Requirement: In the entries below, find the line containing "The height and width of the screenshot is (345, 491)." and the line containing "Task: Click the ¥ symbol beside 当前最高价". Copy those two lines and everything between them exactly, and only that.

Information supplied:
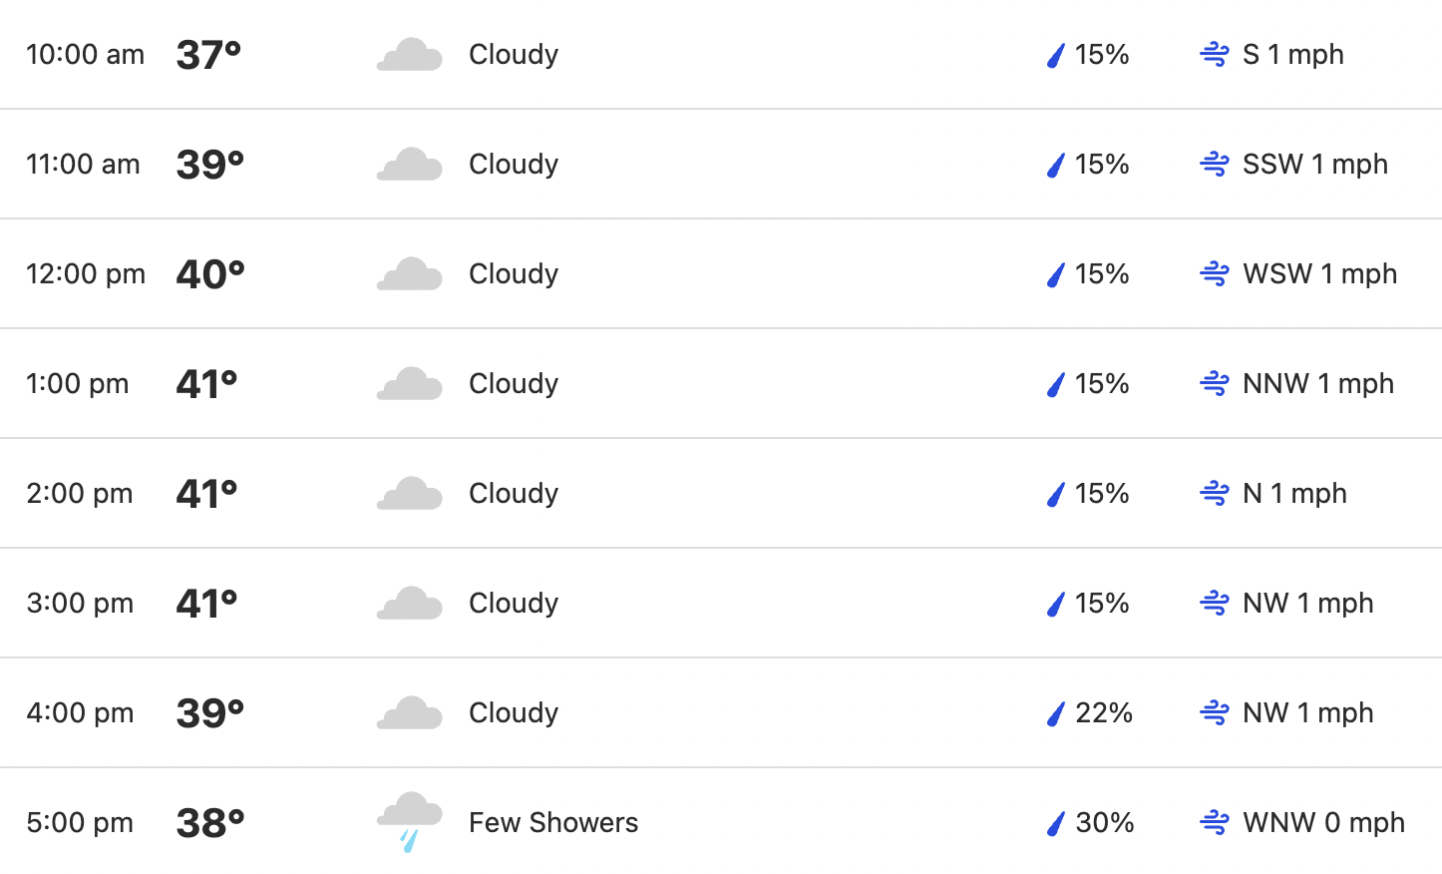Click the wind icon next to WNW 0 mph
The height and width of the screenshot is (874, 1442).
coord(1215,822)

---

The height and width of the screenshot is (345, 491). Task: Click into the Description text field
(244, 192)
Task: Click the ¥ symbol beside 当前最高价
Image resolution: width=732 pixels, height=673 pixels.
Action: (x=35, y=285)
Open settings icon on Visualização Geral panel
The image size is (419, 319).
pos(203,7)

--

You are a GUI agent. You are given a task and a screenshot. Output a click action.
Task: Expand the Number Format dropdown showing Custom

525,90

Solution to the exercise:
The height and width of the screenshot is (345, 491). Task: Click into the Description text field
(244, 192)
Task: Click the ¥ symbol beside 当前最高价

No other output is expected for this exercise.